The Calculation That Changes Everything (Romans 8:18)
Paul opens with one of the most carefully worded sentences in all of Scripture:
For I consider that the sufferings of this present time are not worthy to be compared with the glory which will be revealed toward us.
The word “consider” in Greek is logizomai. It’s an accounting term. It means to calculate, to reckon, to weigh on a balance sheet. This is not a man dismissing pain with empty optimism. This is a man who has done the math.

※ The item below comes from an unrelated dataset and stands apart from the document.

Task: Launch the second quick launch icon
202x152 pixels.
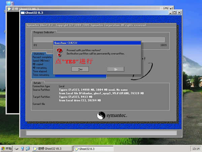Action: [x=23, y=149]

And the math is staggering: Paul was beaten with rods three times. Shipwrecked three times. Stoned and left for dead. Imprisoned repeatedly. Hungry, cold, sleepless, betrayed by friends, hounded by enemies (2 Corinthians 11:23-28). This isn’t a prosperity preacher in a comfortable studio telling you suffering isn’t that bad. This is a man writing from a prison cell, covered in scars, who has calculated the ledger and concluded:
It doesn’t even compare.
Not “it’s slightly less.” Not “the glory is a little bigger.” Paul uses the language of incomparability — ouk axia — “not worthy of comparison.” Like putting a birthday candle next to the sun and trying to compare their heat. Like putting a pebble on one side of a scale and the Pacific Ocean on the other.
But notice where the glory shows up: “the glory that will be revealed in us.” Not just to us, like watching a fireworks show from a distance. In us. We don’t just witness the glory — we participate in it. We become glorious. The caterpillar doesn’t admire the butterfly from the branch. It becomes the butterfly.

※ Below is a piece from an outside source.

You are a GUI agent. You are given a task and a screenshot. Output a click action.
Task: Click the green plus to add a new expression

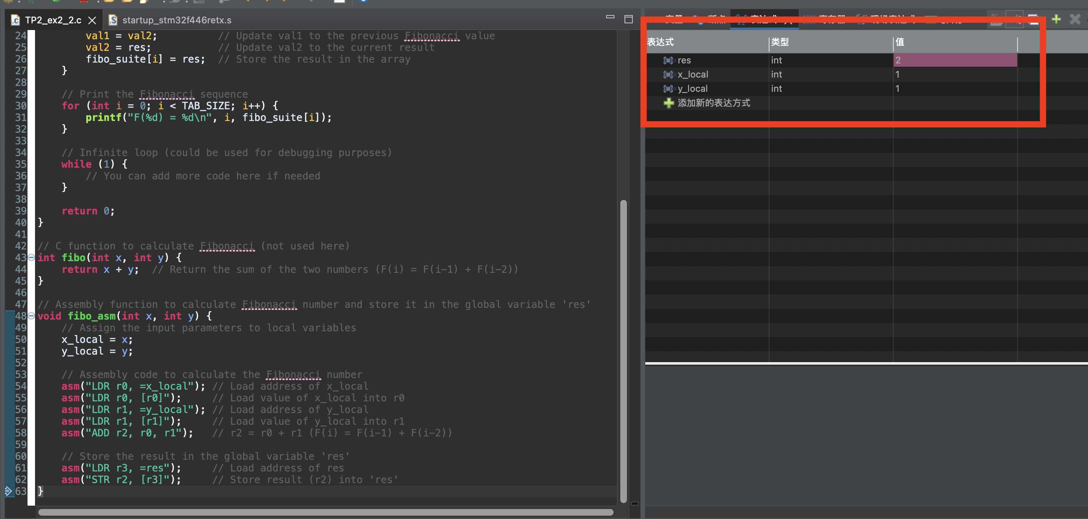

Paul’s argument isn’t “your suffering doesn’t matter.” It’s “your suffering is real, it’s heavy, and it’s nothing compared to what’s coming.”
The Universe Is Holding Its Breath (Romans 8:19)

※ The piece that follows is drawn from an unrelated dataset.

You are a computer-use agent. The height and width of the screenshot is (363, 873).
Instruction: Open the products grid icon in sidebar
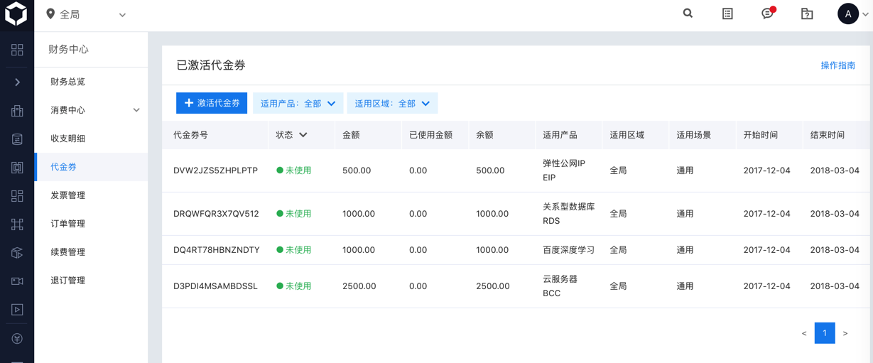17,50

Now Paul does something that should stop you in your tracks. He zooms out — way out — from your individual pain to the cosmic scale:
For the creation waits with eager expectation for the children of God to be revealed.
Read that slowly. The creation — not just people, not just the church — the physical universe is waiting. The mountains, the oceans, the stars, the soil beneath your feet. All of it. Waiting.
The Greek phrase apokaradokia is extraordinary. It’s a compound word that literally means “to watch with an outstretched head” — like someone craning their neck to see something coming in the distance. It implies intense anticipation, the way a crowd leans forward when the runner rounds the final turn.
And what is creation waiting for? Not a new law. Not a political leader. Not a technological breakthrough. Creation is waiting for you.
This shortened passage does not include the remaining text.